Don't fucking blow it!


Sent from my JewPhone using Trannytalk


----------



## SheriV (Dec 9, 2016)

Can we get some more non dick weeds over here tho?


----------



## theCaptn' (Dec 9, 2016)

Build it, and they will come!


Sent from my JewPhone using Trannytalk


----------



## theCaptn' (Dec 9, 2016)

Sent from my JewPhone using Trannytalk


----------



## SheriV (Dec 10, 2016)

Here .built...


----------



## theCaptn' (Dec 10, 2016)

That's some booty! 


Sent from my JewPhone using Trannytalk


----------



## heckler7 (Dec 11, 2016)

geezus I already fucked the wife today, now I gotta rub one out after seeing that


----------



## azza1971 (Dec 12, 2016)

SheriV said:


> Thank you for adding to my depression about it
> 
> I'm boycotting asf ...sorta



if you need my special counselling PM me


----------



## Renobodybuilder (Dec 12, 2016)

Most boring thread on Ironmag ever

This beauty is my gift to this laziness.


----------



## theCaptn' (Dec 12, 2016)

Renobodybuilder said:


> Most boring thread on Ironmag ever
> 
> This beauty is my gift to this laziness.



The rules are: if you post a cat, you must post a cat tower 


Sent from my JewPhone using Trannytalk


----------



## SheriV (Dec 12, 2016)

Through is a very pretty pussy..but alas I must defer to theCaptn on the cat tower rules


----------



## heckler7 (Dec 13, 2016)

Renobodybuilder said:


> Most boring thread on Ironmag ever
> 
> This beauty is my gift to this laziness.


you could always bump the midget stripper thread, no need to post cats


----------



## hoyle21 (Dec 14, 2016)

Need some female members to start showing their titts.
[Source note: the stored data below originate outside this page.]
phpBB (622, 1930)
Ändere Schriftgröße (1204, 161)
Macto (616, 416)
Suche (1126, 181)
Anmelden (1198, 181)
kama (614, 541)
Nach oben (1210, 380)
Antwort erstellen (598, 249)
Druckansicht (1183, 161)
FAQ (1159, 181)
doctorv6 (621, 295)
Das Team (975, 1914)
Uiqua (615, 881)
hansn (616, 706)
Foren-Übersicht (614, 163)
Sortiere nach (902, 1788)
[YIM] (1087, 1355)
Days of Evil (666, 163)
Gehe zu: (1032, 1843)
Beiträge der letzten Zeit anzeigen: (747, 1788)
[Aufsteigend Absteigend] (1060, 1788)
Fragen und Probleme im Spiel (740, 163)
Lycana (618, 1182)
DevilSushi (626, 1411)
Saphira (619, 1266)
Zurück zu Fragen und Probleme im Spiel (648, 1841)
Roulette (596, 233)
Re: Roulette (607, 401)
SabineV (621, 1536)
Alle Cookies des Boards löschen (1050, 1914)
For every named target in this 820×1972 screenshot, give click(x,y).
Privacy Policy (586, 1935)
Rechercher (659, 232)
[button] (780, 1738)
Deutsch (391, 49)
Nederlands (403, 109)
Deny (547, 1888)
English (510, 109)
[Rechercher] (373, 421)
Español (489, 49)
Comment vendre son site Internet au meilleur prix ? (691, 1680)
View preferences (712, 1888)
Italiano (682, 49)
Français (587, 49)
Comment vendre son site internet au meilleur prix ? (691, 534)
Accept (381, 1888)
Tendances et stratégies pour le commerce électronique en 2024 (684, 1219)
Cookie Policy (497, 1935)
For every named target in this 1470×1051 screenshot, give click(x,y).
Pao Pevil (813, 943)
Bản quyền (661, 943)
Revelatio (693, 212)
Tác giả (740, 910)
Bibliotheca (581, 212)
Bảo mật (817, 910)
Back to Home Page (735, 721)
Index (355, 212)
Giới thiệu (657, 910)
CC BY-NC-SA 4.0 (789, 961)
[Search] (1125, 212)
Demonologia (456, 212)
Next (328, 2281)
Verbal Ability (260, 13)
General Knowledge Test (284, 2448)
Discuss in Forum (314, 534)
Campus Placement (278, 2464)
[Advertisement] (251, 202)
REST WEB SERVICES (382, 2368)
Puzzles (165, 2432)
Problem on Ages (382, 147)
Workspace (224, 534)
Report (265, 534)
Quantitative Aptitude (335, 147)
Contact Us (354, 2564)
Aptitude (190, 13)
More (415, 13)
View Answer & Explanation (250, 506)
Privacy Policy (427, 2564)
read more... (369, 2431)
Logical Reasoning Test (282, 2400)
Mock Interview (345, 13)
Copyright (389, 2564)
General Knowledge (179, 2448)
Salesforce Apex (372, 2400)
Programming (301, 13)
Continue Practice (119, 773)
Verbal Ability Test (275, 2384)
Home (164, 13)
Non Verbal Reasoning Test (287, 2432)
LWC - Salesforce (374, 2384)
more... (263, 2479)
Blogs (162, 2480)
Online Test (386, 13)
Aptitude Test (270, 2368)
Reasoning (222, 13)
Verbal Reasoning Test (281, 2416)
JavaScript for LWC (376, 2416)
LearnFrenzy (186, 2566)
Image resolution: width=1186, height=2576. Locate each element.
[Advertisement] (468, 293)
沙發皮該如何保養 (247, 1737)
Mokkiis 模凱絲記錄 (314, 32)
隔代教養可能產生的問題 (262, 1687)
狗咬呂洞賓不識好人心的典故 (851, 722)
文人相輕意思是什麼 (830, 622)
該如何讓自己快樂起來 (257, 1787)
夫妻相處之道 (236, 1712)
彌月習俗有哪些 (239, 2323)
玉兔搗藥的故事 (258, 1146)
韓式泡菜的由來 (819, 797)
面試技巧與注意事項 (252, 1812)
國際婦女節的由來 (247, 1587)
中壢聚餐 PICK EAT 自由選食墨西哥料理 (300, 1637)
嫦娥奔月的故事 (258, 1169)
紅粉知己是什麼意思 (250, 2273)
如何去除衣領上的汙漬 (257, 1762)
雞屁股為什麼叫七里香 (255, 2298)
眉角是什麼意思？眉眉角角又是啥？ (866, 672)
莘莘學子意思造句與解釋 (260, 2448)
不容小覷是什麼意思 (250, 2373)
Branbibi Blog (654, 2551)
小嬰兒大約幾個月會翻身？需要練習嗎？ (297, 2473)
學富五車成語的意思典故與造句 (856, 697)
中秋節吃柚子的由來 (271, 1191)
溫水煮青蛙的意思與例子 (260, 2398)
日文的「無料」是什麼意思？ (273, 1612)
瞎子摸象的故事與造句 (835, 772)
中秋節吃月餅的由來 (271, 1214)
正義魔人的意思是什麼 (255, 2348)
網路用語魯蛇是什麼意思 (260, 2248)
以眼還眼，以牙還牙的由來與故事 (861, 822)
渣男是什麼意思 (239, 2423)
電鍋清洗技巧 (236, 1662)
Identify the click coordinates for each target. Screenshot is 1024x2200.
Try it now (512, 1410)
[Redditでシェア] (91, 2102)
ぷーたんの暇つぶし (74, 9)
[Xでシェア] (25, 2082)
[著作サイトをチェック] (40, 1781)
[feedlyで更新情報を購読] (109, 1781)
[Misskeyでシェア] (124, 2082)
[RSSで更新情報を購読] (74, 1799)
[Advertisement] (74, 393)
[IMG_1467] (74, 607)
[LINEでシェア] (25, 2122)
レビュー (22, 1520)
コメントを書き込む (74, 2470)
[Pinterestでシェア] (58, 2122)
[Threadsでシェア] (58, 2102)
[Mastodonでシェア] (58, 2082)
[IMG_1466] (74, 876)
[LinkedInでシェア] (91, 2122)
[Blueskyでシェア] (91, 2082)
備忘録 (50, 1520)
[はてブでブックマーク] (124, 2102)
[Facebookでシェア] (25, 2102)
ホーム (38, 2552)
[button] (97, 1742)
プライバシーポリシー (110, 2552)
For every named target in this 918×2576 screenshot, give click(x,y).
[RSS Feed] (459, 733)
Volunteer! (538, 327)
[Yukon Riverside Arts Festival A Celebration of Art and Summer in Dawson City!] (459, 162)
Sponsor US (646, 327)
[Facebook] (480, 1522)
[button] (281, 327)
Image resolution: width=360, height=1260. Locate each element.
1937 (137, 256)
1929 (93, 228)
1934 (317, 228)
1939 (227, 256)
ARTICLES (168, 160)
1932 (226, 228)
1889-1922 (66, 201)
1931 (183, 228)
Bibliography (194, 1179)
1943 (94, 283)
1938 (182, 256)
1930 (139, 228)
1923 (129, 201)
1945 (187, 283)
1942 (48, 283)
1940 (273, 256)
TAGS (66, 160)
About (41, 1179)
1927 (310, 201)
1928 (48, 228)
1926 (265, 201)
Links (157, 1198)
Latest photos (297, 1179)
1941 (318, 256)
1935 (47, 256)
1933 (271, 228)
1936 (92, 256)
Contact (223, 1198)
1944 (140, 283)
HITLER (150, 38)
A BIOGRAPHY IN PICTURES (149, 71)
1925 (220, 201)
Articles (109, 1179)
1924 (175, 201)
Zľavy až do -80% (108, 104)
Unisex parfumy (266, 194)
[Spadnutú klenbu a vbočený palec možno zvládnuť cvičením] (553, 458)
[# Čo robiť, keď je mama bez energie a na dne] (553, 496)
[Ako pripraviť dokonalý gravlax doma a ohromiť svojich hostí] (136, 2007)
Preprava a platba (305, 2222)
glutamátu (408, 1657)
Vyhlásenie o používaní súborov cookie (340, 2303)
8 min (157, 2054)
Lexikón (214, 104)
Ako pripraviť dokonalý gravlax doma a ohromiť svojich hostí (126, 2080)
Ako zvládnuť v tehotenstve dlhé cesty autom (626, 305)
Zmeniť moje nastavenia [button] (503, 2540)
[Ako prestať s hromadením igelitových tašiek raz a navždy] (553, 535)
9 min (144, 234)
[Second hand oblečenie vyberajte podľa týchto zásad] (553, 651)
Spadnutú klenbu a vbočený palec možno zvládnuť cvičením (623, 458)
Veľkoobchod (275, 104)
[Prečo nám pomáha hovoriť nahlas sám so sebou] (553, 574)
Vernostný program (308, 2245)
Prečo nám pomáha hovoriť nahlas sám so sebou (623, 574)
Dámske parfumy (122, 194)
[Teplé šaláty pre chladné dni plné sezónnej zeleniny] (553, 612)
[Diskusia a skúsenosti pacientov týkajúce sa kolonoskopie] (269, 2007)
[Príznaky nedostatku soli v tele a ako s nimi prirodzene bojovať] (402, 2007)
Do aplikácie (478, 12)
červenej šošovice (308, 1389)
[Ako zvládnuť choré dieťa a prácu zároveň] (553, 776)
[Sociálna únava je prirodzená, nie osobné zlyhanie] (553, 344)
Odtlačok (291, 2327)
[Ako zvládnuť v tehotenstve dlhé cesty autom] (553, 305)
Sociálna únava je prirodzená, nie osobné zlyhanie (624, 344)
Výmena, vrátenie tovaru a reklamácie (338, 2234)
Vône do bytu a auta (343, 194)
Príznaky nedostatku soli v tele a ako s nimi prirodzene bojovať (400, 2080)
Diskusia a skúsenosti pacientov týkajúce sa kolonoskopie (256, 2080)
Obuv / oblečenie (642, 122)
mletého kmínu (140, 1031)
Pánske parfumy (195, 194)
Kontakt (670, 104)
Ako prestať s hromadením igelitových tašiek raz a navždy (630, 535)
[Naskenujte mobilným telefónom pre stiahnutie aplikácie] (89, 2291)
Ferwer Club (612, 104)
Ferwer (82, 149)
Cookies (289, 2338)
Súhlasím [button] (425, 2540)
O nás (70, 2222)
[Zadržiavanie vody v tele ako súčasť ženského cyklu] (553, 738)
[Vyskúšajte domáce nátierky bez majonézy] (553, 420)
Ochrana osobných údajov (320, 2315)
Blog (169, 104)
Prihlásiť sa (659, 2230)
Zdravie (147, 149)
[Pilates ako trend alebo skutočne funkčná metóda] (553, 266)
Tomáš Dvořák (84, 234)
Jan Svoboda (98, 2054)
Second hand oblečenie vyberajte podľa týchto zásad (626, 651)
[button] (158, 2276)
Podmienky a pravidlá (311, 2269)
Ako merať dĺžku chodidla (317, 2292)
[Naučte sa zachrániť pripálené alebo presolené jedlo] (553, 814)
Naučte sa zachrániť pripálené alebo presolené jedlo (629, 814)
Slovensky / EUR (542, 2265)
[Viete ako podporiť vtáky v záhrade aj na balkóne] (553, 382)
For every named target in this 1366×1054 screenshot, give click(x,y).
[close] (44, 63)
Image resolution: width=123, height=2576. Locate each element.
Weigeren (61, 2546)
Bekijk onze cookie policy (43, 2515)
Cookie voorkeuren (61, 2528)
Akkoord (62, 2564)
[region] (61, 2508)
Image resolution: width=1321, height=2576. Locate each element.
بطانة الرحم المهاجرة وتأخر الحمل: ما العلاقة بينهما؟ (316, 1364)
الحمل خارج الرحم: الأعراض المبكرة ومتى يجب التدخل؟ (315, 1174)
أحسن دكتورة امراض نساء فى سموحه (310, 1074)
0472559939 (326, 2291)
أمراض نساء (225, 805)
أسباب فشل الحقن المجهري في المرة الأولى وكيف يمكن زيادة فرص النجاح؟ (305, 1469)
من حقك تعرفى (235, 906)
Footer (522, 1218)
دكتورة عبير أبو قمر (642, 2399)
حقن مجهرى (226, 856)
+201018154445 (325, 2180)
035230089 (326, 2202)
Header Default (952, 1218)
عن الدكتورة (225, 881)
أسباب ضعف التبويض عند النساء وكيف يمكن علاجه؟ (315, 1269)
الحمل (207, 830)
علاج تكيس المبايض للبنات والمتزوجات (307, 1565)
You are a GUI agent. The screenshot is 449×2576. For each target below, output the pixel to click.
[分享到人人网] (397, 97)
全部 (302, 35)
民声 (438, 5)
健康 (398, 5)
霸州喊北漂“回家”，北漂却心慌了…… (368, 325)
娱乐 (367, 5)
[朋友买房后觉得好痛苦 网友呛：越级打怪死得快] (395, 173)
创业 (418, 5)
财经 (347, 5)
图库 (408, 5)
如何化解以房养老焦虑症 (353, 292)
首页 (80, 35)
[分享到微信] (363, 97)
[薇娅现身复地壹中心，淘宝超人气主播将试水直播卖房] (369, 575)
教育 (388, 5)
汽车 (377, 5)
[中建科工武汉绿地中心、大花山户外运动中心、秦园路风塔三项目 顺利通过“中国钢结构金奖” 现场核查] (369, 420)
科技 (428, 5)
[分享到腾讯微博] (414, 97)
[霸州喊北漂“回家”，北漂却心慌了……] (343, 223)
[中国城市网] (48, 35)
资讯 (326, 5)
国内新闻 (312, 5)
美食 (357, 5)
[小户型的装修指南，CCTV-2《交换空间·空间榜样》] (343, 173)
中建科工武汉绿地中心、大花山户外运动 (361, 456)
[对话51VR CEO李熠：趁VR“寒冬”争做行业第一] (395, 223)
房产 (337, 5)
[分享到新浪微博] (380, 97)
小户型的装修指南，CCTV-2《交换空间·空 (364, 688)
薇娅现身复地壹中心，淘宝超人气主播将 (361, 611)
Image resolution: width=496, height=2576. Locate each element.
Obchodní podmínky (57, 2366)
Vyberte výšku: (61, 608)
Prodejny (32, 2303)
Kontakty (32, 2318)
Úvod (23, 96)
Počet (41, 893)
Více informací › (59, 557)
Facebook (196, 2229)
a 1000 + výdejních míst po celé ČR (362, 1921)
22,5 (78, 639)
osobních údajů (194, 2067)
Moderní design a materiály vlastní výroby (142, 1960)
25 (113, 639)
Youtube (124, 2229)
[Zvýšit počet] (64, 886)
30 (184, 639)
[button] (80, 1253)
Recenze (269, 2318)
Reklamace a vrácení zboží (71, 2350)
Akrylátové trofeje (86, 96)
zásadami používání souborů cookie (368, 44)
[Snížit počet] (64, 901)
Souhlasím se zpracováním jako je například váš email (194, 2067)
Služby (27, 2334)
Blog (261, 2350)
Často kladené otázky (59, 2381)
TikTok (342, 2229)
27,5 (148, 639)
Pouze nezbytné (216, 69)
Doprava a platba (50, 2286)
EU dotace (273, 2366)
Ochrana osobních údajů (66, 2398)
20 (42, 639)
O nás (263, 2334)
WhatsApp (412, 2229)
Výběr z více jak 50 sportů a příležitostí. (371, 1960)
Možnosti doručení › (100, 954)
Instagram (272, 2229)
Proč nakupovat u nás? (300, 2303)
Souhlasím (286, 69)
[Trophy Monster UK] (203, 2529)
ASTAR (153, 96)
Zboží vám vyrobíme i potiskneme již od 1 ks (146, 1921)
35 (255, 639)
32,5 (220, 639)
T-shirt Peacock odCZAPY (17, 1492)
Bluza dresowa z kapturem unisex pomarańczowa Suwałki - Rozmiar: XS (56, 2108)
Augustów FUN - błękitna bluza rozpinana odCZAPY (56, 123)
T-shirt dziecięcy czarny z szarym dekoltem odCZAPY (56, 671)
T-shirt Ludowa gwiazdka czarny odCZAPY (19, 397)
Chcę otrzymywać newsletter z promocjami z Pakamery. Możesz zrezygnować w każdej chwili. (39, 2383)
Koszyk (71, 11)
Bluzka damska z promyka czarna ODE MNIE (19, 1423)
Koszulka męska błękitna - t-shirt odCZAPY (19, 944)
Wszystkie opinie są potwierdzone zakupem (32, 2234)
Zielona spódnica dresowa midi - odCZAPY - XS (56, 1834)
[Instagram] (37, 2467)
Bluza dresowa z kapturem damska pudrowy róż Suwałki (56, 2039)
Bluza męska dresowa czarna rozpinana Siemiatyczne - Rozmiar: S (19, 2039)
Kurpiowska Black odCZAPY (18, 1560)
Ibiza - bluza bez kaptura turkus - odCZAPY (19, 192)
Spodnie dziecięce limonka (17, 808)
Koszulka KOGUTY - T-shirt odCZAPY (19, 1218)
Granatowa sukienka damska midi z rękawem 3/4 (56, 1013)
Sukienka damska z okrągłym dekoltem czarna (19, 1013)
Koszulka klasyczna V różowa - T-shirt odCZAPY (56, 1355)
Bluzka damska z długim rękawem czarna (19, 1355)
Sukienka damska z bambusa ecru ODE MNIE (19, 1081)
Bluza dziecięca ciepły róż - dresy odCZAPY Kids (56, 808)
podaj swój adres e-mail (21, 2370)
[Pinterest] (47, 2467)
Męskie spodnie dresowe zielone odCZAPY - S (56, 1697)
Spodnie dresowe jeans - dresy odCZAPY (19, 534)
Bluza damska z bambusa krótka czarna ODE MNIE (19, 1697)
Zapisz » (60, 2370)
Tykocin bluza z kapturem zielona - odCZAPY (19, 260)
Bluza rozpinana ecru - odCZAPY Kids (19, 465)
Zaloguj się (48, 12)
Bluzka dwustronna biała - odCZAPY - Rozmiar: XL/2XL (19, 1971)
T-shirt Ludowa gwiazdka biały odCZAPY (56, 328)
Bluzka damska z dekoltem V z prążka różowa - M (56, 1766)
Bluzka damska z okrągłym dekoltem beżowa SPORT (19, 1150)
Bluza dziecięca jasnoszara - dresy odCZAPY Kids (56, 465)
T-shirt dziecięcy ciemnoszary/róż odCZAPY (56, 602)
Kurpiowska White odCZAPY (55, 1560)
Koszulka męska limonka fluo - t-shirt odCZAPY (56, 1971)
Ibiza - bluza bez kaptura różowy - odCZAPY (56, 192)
Sent from my iPad using Tapatalk


----------



## CG (Dec 20, 2016)

Fucking awful around here


----------



## Arnold (Dec 20, 2016)

heckler7 said:


> to know that after a couple of days I can check in here and not miss anything.


----------



## CG (Dec 21, 2016)

Lol


----------



## heckler7 (Dec 21, 2016)

Prince said:


>


super 4 andro gainz are real


----------



## mindycandy (Dec 23, 2016)

@heckler7 got busted for being a child molester 

Sent from my SAMSUNG-SM-G925A using Tapatalk


----------



## Arnold (Dec 23, 2016)

heckler7 said:


> super 4 andro gainz are real



GOOD SHIT!


----------



## SheriV (Dec 23, 2016)

resized that pic so it wasn't gimongous


----------



## theCaptn' (Dec 23, 2016)

mindycandy said:


> Azza got busted for being a child molester
> 
> Sent from my SAMSUNG-SM-G925A using Tapatalk



Fixed


Sent from my JewPhone using Trannytalk


----------



## VTX (Dec 24, 2016)

SheriV said:


> Here .built...



WOW, your booty is everything I amagined it would be. Standing by for the tits.


----------



## azza1971 (Dec 24, 2016)

theCaptn' said:


> Fixed
> 
> 
> Sent from my JewPhone using Trannytalk




Thats not nice to do to a fellow country man


----------



## Arnold (Dec 26, 2016)

SheriV said:


> Here .built...


----------



## solidassears (Dec 26, 2016)

Now that's what I'm talking about! Oh yeah you got it where it counts!


----------



## CG (Dec 26, 2016)

SheriV said:


> Here .built...



That's what I'm talking about


----------



## charley (Dec 27, 2016)

... I think I should post this in ***** SWEET CHEEKS *****







...


----------



## theCaptn' (Dec 27, 2016)

azza3693 said:


> Thats not nice to do to a fellow country man



I'm a Rhodesian you arsehole!


Sent from my iPhone using Tapatalk Pro


----------



## azza1971 (Dec 27, 2016)

theCaptn' said:


> I'm a Rhodesian you arsehole!
> 
> 
> Sent from my iPhone using Tapatalk Pro



infidel


----------



## VTX (Dec 27, 2016)

charley said:


> ... I think I should post this in ***** SWEET CHEEKS *****
> 
> 
> 
> ...



No doubt


----------



## Zaphod (Dec 27, 2016)

SheriV said:


> Here .built...


----------



## SheriV (Dec 27, 2016)

All good for my ego...


----------



## SheriV (Dec 27, 2016)

charley said:


> ... I think I should post this in ***** SWEET CHEEKS *****
> 
> 
> 
> ...



Idk if it rates that highly


----------



## CG (Dec 27, 2016)

SheriV said:


> Idk if it rates that highly



Oh, butt it does


----------



## solidassears (Dec 27, 2016)

SheriV said:


> Idk if it rates that highly



Idk why you would say that... It definitely belongs with the other sweet cheeks. I think even more so because you're a real woman who the members here know.


----------



## Intense (Jan 5, 2017)

Might start seeing a little traffic around here now.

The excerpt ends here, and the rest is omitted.